Wiktor (Bruno) was born to a Polish family of Zysmans with Jewish and German roots, but from his mother’s side he was a descendant of nobility (Pol. szlachta). His father, Jakub Zysman, was a local doctor and a social worker, member of the local intelligentsia. He converted to Protestantism, mostly to be able to marry a Catholic girl, Eufemia Maria Modzelewska, a Polish noble, member of the Modzelewski family of the Bończa coat of arms, with whom he had three children: Wiktor (pen name Bruno Jasieński), Jerzy and Irena. Today one of the streets of Klimontów is named after him.
Little is known of Jasieński’s early life, especially as he did not describe it in his works. He attended high school in Warsaw, but didn’t finish it. In 1914 his family moved to Russia, where Bruno graduated from the secondary school in Moscow. There, his fascination with Igor Severyanin’s ego-futurism started, followed by lectures of Velimir Chlebnikov, Vladimir Mayakovsky and Alexiey Kruchonykh’s Visual poems. In 1918, after Poland regained its independence, Bruno returned to Kraków, where he applied for a position in the philosophical faculty of the Jagiellonian University. However, he suspended his studies to join the volunteer unit of the Polish Army and took part in the disarming of Austrian and German soldiers. After the Polish-Soviet War (February 1919 – March 1921), he returned to University and studied at various faculties (including philosophy, law and Polish literature). He also became one of the founders of a club of futurists named Katarynka (Hurdy-gurdy).
Migration to USSR
In 1929 Jasieński moved to the USSR and settled in Leningrad, where he accepted Soviet citizenship, and was quickly promoted by the authorities. The first Russian edition of I Burn Paris (translated from l’Humanité) was issued in 130,000 copies and sold out in… one day. The same year his son was born and Bruno became the editor-in-chief of Kultura mas (Culture of the Masses), a Polish-language monthly and a journalist of the Soviet Tribune. The following year he divorced Klara, allegedly because of numerous scandals she was involved in. Soon afterwards he married Anna Berzin, with whom he had a daughter.
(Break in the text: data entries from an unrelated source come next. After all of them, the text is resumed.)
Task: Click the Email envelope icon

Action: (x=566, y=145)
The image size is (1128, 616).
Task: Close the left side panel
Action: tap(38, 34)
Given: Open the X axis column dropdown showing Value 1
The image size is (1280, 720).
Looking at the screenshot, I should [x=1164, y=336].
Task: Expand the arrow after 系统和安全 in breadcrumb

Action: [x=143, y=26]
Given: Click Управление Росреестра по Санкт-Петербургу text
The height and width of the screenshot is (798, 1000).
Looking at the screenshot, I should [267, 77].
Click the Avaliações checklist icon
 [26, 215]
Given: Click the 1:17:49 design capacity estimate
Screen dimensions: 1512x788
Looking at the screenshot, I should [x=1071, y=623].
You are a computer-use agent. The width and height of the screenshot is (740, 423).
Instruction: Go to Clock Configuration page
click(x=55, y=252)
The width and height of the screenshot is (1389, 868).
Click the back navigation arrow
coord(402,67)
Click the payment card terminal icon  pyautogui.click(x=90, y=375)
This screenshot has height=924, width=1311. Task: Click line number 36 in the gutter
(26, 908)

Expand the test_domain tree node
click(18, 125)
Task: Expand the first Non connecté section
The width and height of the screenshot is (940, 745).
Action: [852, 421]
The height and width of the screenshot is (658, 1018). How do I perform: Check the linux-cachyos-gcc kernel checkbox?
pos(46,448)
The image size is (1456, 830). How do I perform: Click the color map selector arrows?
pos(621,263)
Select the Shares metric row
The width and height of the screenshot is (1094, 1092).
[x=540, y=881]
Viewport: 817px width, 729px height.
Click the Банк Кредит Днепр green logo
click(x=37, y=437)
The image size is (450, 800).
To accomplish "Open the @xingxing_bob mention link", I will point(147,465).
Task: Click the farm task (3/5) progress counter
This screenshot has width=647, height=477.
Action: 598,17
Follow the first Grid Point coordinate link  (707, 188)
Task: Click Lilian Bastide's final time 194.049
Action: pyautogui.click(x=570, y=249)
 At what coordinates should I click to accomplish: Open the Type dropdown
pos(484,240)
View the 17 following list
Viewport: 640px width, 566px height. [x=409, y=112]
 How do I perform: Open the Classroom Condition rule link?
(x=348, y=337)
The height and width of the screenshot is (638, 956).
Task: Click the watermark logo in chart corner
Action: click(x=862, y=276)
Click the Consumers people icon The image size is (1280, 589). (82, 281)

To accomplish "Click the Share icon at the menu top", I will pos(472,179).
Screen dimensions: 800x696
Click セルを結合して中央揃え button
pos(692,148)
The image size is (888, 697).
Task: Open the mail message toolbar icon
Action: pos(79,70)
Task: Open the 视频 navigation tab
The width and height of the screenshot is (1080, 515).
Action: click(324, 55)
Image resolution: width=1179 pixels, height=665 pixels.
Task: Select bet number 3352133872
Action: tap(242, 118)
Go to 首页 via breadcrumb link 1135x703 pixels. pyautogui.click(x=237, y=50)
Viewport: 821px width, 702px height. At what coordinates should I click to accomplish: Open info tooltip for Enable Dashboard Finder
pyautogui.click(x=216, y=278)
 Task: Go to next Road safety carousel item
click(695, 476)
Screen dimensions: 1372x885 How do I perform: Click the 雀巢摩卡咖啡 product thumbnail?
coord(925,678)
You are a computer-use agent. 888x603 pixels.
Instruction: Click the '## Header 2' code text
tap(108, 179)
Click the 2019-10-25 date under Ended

In 1932 he transferred from the Polish division of the French Communist Party to the All-Union Communist Party (Bolsheviks) and soon became a prominent member of that organization. He migrated to Moscow. During that period he served at various posts in the branch unions of communist writers. He was also granted honorary citizenship of Tajikistan. By the mid-1930s he became a strong supporter of Genrikh Yagoda’s political purges within the writers’ community. Jasieński is often mentioned as the initiator of the persecution of Isaak Babel. However, in 1937 the tide turned and Yagoda himself was arrested and Jasieński lost a powerful protector. Soon afterwards Jasieński’s former wife, Klara, who had had an affair with Yagoda, was also arrested, sentenced to death and executed. Jasieński was expelled from the party, and soon afterwards he was also caught up in the purges. Sentenced to 15 years in a labour camp, he was executed on 17 September 1938 in Butyrka prison in Moscow.
Jasieński’s second wife Anna was arrested in 1939 and sent to the Soviet Gulag where she survived for the remarkable 17 years. His underage son was sent to an orphanage to be brought up as Russian with no knowledge of his own past. He escaped from the orphanage during World War II. After the war, he engaged in some unspecified activities considered criminal under the Stalinist system, but eventually, he also discovered his true origins and adopted his real name. He became a member of various dissident organizations opposing Communism. He was killed in the 1970s.